During the festival, his image in the form of tics was transferred to the islands and shown to everyone. Makahiki was also a time of peace because warriors of rival clans were not allowed to go out to sea in kayaks during this festival. This ensured that time could be spent on peaceful festivities and feasts with pigs and fish. The festival also indicated the beginning of the new year, when Hawaiians say "Hauoli Makahiki Hou" – roughly "happy new year". Because makahiki also means "year," the Hawaiian phrase "happy new year" was "Hau & # 39; oli (happy) Makahiki (year) Hou (new)" (how-OH-lee mah-kah-hee-kee ho). SO, Mele Kalikimaka me ka Hau & # 39; oli Makahiki Hou means "Merry Christmas and a Happy New Year."

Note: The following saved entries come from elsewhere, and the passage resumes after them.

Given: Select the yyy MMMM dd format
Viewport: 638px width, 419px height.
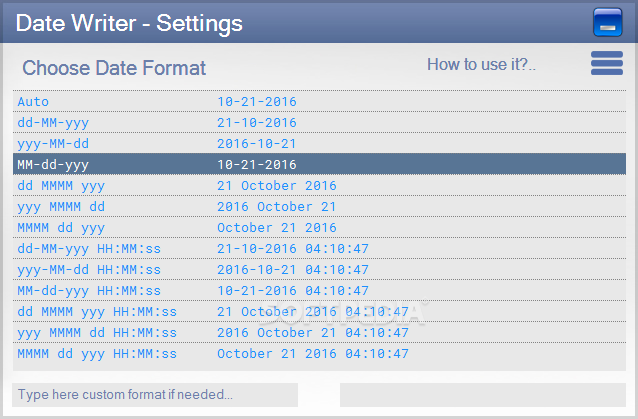Looking at the screenshot, I should pos(319,207).

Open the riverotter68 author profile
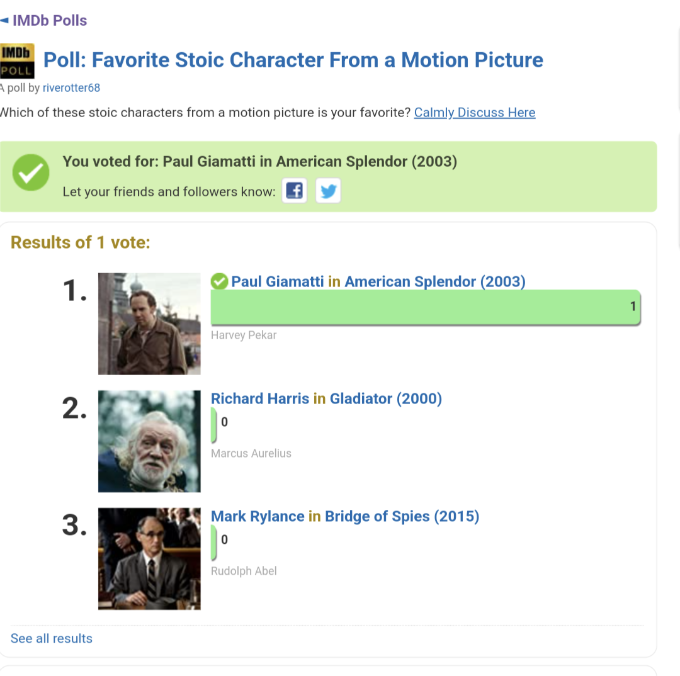coord(71,88)
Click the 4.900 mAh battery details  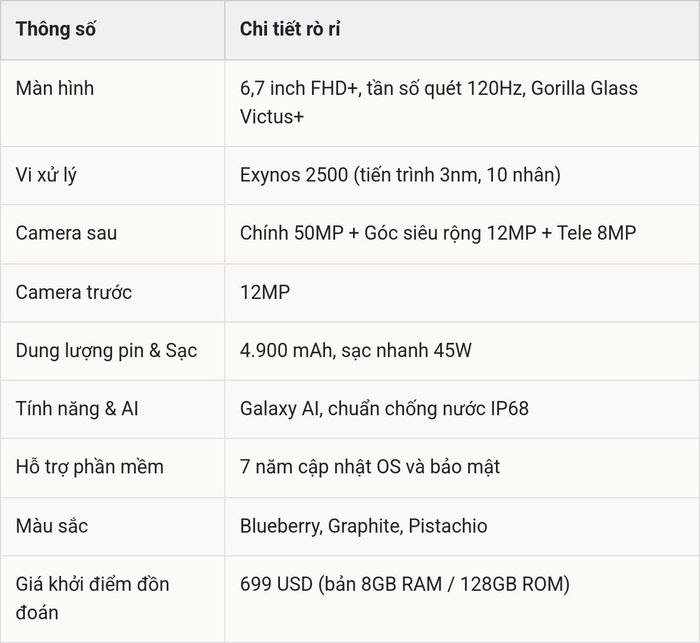coord(355,351)
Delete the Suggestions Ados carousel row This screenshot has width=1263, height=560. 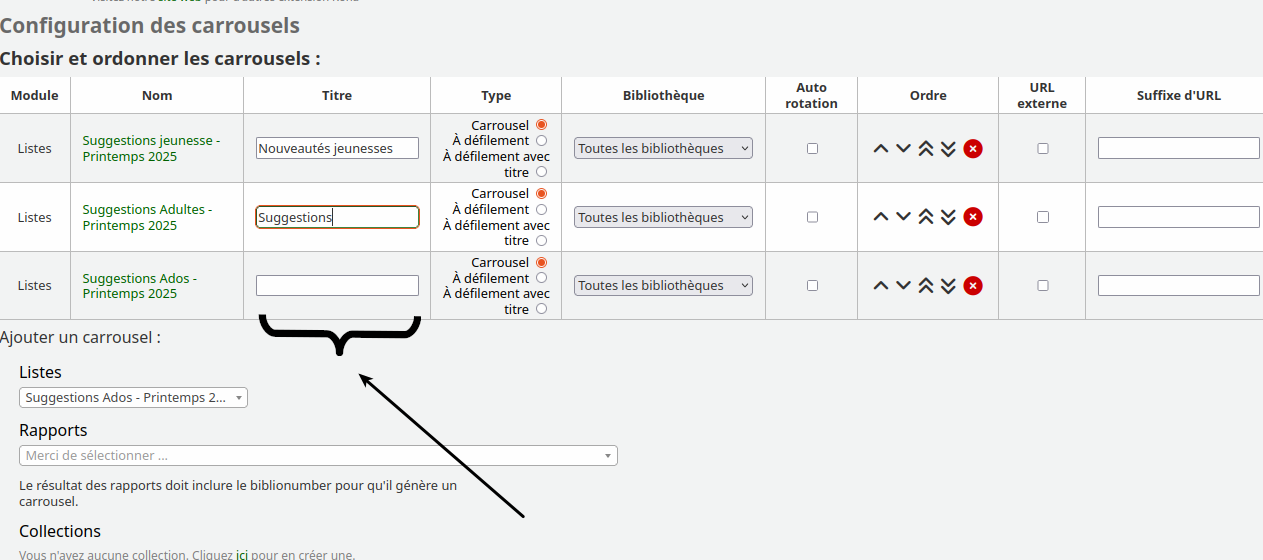coord(973,286)
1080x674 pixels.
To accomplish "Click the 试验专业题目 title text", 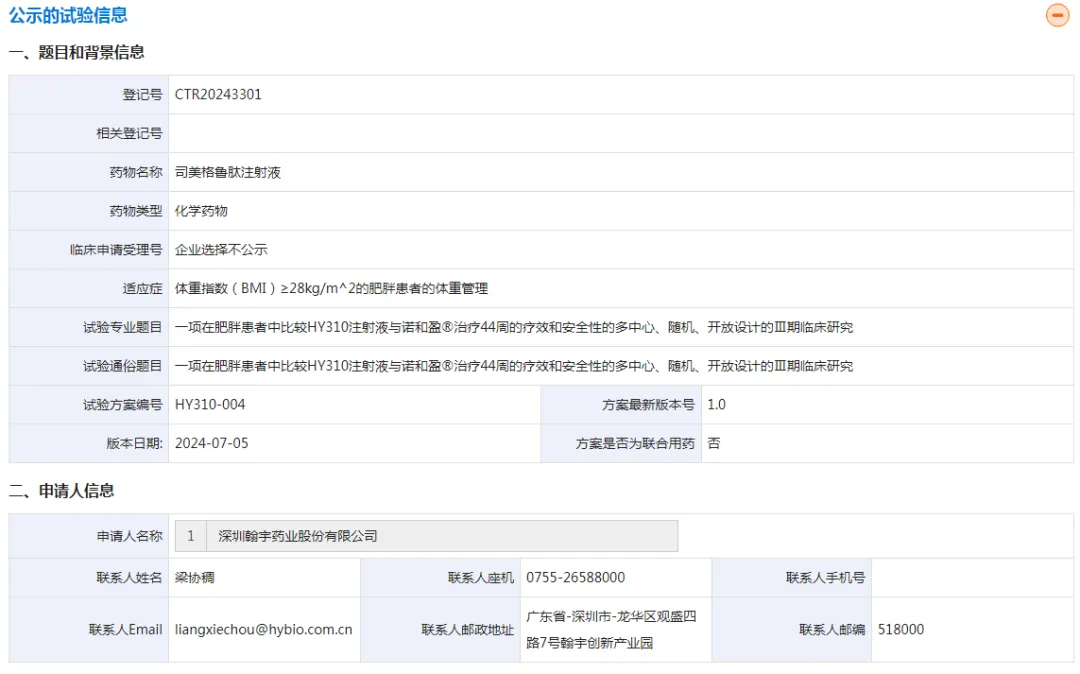I will pos(513,328).
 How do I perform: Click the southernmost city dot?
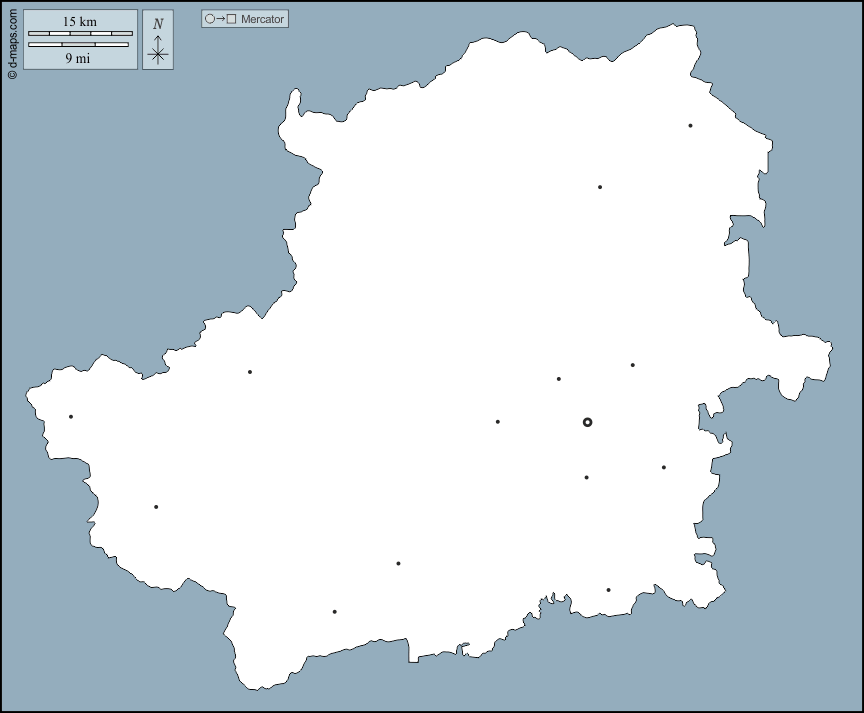click(334, 612)
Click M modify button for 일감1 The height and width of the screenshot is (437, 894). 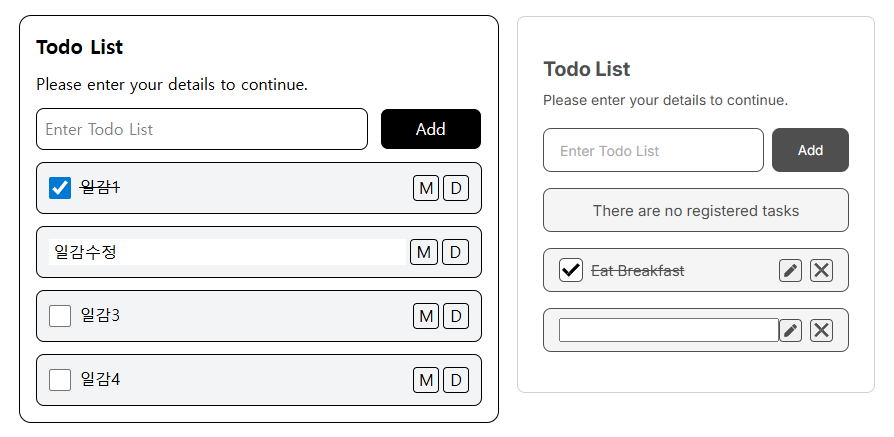coord(426,188)
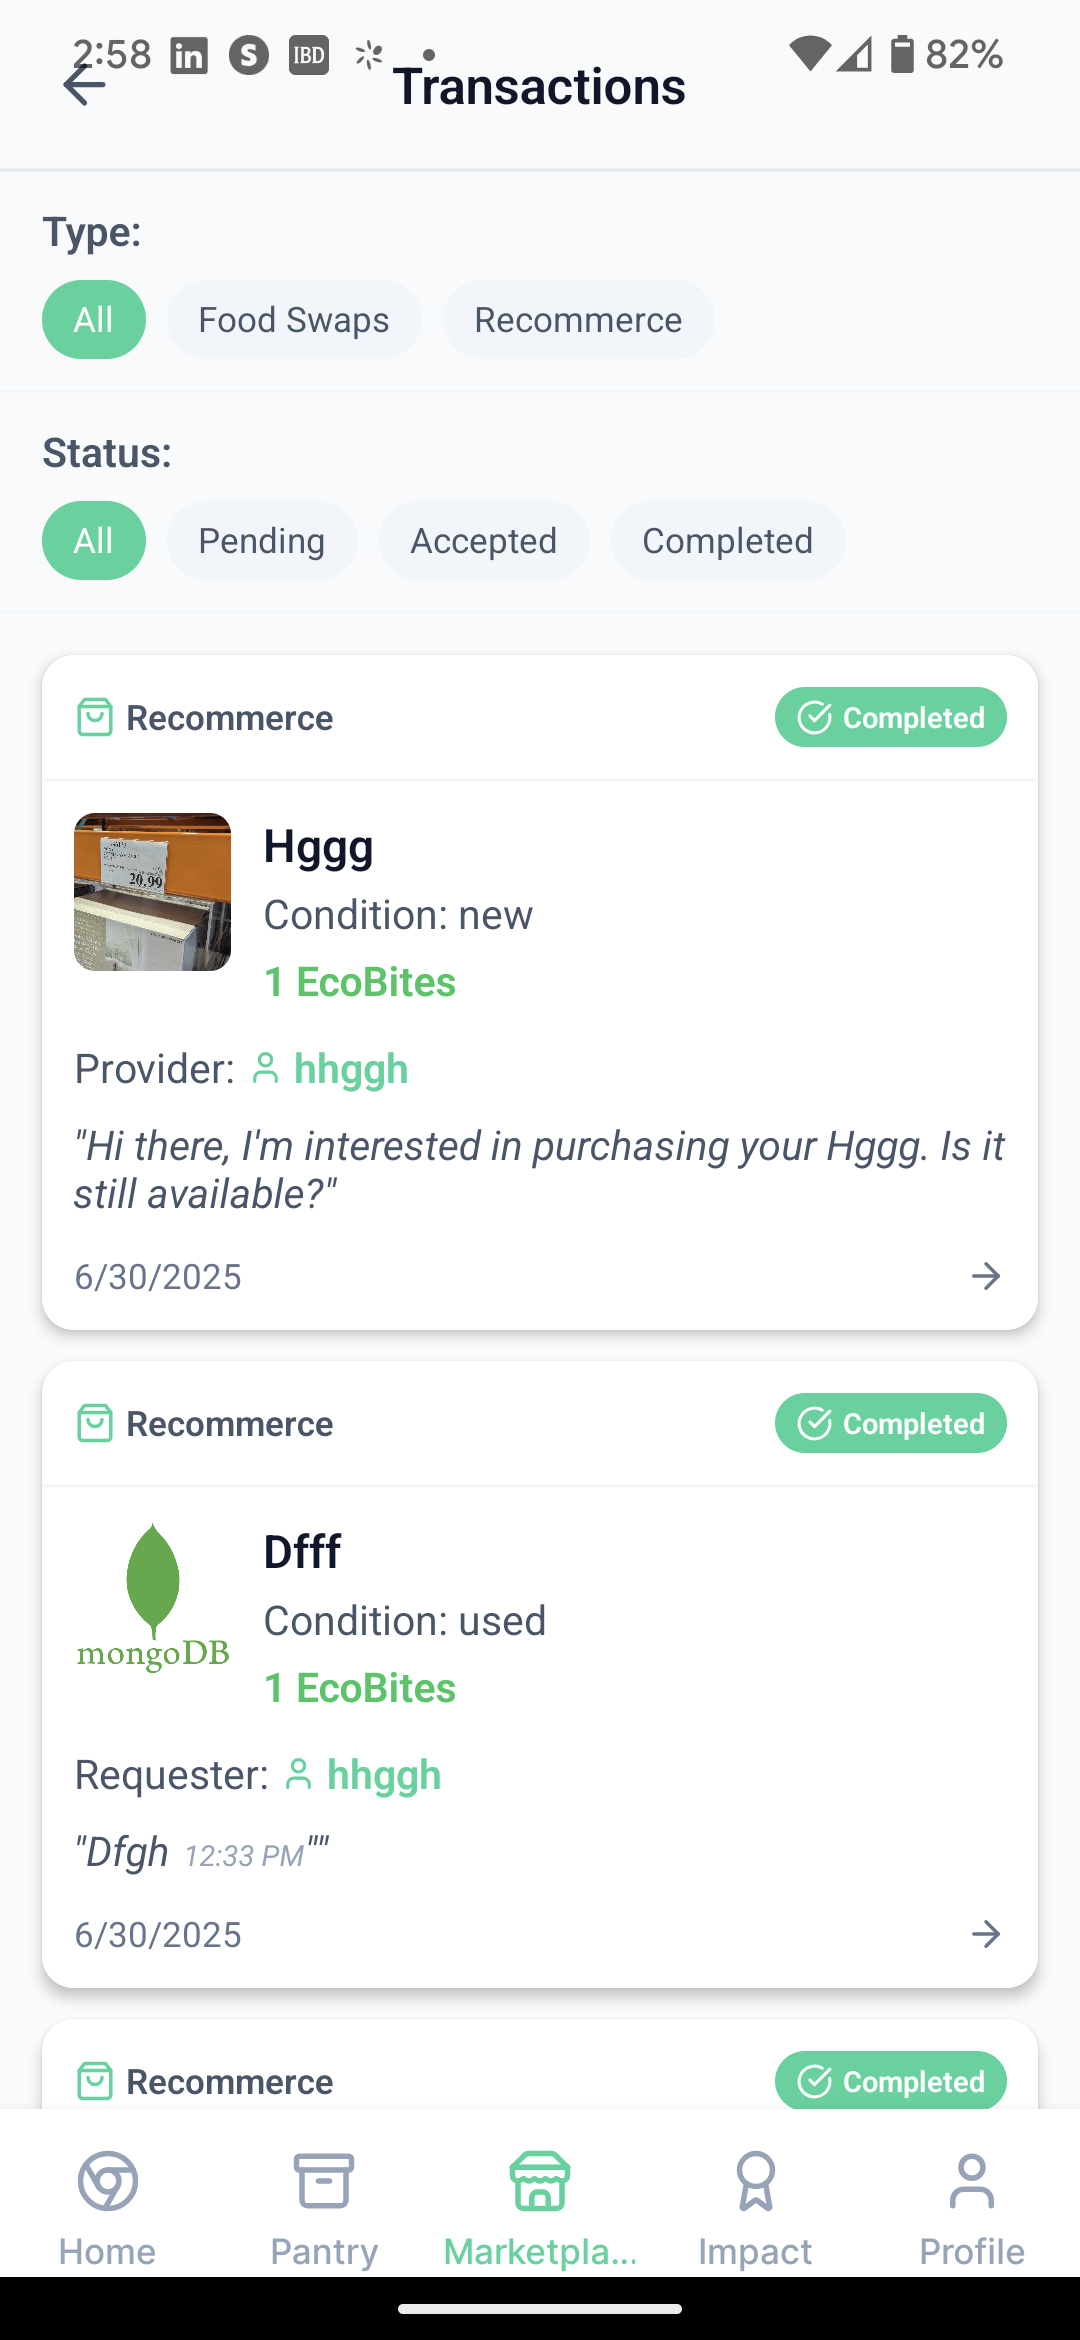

Here's a good article about Hawaiian Christmas and New Year traditions. As indicated in the article "In 1856, King Kamehameha IV moved the official national day of Thanksgiving to December 25, more than coincidentally coinciding with Christmas. The great Christmas party took place in the royal area in 1858, in which it is believed to be the first Christmas tree on the islands. " Hawaii has a very comfortable climate with cool breezes and warm sun throughout the year. A relaxed and stress-free culture is conducive to experiencing the spirit of Aloha during New Year celebrations and the festival.